Of course, this type of treatment is mistreatment, but let’s not confuse it with honest mistakes. Let’s not conflate emotional abuse with loved ones who may hurt us inadvertently, who may be going through their own struggles whether we know it or not. Is it really worth it to cut someone out of your life if they’ve been going through a rough patch and have not been there for you as you need them to be? I would say, if this behavior is the exception and not the rule, then no. Why is it necessary to end a relationship instead of communicating and working through problems?
But, of course, there must be a prioritization of self-preservation and care over continuous forgiveness. In these instances, I think it’s better to ask not what a friend or partner did, but instead how they made you feel. Do you like the way they made you feel? Do they make you feel this way often?

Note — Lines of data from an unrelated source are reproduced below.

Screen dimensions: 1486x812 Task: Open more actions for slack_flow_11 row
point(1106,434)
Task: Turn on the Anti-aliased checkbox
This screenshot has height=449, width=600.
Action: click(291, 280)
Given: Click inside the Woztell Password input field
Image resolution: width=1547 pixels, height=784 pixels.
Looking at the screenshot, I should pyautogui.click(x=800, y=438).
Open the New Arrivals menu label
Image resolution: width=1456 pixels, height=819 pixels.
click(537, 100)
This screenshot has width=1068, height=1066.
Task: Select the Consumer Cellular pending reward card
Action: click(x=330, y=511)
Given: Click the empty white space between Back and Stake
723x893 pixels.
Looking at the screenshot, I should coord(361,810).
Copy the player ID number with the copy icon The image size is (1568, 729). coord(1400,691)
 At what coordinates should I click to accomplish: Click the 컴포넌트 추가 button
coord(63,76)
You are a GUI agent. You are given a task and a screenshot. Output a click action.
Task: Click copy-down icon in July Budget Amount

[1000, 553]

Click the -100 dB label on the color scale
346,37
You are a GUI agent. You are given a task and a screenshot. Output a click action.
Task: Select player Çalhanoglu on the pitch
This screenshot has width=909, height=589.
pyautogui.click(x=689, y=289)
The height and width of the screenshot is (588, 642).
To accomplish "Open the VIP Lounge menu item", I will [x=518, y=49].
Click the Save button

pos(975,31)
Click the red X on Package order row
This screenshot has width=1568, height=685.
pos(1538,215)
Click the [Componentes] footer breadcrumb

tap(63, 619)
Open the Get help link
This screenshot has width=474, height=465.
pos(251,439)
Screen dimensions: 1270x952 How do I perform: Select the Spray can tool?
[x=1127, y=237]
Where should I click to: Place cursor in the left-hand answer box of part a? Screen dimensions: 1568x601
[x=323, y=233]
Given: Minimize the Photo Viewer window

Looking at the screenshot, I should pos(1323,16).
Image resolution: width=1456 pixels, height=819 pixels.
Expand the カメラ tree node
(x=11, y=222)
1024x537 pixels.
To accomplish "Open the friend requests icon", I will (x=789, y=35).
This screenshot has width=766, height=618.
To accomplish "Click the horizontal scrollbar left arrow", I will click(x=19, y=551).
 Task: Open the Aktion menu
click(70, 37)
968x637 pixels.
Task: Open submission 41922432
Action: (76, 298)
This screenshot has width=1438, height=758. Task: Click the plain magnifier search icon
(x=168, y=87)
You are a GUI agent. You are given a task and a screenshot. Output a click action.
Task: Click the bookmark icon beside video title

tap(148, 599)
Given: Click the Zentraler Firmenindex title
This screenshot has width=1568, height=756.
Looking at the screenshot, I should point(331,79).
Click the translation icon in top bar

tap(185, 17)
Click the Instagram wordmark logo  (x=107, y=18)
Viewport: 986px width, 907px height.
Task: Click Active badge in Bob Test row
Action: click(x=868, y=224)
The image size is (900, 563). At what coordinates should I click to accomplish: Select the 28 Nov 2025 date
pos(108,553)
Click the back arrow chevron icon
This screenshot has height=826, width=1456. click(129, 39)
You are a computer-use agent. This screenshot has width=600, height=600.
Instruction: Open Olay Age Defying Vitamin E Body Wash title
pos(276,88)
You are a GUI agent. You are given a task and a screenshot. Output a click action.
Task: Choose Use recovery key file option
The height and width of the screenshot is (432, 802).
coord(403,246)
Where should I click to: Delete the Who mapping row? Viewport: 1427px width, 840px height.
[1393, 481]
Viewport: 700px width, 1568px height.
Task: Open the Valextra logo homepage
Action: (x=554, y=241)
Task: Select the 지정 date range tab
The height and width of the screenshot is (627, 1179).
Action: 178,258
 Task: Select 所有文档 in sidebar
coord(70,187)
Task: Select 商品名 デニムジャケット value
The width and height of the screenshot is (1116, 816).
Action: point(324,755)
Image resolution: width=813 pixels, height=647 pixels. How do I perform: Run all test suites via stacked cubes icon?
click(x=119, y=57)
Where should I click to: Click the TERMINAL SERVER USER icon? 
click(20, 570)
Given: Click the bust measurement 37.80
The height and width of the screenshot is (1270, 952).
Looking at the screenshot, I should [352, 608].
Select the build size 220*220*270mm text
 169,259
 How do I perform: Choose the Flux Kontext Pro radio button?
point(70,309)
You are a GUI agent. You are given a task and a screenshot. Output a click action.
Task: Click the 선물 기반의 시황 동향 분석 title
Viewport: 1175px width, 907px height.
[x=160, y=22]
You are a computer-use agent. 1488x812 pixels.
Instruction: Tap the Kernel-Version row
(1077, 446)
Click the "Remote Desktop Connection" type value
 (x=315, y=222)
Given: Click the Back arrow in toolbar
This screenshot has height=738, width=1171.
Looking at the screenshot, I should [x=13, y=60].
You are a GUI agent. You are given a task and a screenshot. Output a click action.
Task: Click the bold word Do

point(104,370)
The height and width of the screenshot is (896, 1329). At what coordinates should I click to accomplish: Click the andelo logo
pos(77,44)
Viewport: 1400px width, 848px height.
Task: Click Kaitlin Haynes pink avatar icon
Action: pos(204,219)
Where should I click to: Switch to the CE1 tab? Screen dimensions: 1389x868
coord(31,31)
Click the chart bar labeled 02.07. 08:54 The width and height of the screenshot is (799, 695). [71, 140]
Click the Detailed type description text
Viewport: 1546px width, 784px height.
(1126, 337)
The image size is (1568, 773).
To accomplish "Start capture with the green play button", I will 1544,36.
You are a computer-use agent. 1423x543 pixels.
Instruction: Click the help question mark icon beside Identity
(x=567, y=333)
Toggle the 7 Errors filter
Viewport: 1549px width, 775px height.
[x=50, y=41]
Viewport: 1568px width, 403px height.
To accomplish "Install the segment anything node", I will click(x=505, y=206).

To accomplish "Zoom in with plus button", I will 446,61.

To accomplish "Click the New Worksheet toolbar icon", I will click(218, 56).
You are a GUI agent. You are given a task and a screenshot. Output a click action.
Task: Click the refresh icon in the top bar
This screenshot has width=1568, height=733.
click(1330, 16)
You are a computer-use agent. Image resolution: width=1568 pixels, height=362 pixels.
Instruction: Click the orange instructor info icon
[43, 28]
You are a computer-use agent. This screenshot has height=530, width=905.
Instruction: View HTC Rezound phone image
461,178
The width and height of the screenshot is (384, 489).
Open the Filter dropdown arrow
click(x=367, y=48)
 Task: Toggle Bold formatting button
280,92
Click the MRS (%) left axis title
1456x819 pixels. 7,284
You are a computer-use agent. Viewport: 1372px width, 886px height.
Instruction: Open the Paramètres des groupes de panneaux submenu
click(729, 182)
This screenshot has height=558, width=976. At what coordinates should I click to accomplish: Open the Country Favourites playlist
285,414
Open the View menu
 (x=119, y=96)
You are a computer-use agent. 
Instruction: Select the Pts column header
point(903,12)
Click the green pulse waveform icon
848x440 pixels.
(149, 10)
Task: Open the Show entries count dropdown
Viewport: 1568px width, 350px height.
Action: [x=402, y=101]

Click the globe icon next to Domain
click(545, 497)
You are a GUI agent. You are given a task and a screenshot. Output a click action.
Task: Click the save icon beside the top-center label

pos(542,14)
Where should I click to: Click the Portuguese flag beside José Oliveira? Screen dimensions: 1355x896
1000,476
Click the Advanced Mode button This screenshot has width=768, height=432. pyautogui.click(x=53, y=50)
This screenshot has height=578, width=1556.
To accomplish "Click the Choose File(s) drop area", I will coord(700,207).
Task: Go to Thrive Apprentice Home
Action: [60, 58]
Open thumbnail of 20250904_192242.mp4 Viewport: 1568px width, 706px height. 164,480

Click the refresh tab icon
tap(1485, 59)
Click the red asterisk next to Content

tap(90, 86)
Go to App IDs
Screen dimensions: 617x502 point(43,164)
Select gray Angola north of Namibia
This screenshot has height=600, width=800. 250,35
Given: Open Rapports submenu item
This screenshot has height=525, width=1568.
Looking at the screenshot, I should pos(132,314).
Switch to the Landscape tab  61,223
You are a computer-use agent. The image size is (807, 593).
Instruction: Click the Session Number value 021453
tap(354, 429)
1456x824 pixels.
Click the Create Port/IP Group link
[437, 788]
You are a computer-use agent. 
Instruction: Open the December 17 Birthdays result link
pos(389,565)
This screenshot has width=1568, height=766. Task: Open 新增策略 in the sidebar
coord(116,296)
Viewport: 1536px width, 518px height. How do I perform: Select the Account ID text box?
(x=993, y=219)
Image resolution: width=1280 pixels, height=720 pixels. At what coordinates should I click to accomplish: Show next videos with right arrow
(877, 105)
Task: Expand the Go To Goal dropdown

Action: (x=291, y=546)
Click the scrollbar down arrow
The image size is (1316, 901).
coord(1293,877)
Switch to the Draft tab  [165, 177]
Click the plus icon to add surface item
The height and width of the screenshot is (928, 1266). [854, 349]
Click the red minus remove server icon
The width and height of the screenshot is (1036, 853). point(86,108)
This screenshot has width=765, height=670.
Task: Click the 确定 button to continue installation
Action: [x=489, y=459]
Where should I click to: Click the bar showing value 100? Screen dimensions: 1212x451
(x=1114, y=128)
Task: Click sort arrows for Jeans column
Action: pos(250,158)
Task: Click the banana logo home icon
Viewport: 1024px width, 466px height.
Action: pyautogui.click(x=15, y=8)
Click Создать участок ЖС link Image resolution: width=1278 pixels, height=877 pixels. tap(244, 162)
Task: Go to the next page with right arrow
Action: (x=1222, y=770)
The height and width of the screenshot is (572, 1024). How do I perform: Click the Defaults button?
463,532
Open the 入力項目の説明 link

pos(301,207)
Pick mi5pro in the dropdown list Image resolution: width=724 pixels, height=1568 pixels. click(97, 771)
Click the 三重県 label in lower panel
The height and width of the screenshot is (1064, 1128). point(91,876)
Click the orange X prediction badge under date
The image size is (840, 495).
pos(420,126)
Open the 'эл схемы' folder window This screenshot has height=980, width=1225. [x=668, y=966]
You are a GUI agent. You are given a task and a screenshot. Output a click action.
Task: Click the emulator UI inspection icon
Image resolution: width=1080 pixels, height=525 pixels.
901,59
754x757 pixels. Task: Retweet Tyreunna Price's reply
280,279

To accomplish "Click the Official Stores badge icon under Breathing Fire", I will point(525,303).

If the answer to this question is every time your ex-S.O. re-enters your life you end up crying on your bathroom floor, then I’d say the answer is no; they’re toxic. And this isn’t to say that when someone is toxic in your life that they must be regarded as absolute evil. We all know people and relationships are more complicated than that. But we tend to try to categorize our relationships this way: good or bad, healthy or toxic, uplifting or detrimental. The difference is that a toxic friend need not be disregarded as a toxic person; they may have many, if not countless, positive and redeeming qualities, but if they are toxic to you, the relationship might be causing more harm than good. If they can’t give you what you need or vice versa, if your communication cannot reach a common ground or compromise, are they the kind of person you need to be surrounding yourself with? But if you have a relationship, no matter what kind, where the other person wants to apologize, work on a process of repairing and rebuilding a relationship, and was going through a tough personal time, do you just cut them loose? I don’t think so. I don’t think that’s what friendship, or any caring human relationship, should be. True friendship and understanding mean caring about your friends, even when they let you down, even when they aren’t at their best. I would hope it means being able to advocate for your own needs and emotions while simultaneously supporting a friend in a time of need.
So let’s not write off the ones we supposedly care about most as “toxic” at the drop of a hat. Let’s be open to second chances, but maybe not so open to third and fourth and fifth chances. Let’s assess how we feel and look to establish healthy patterns within our relationships with others and ourselves. Let’s communicate about what bothers, hurts, drives, or supports us. I would think that the people that will stick around will be more than willing to work to give us those things, and we would be willing to give them what they need as well. Let’s not lose our empathy in our pursuit of self-fulfillment.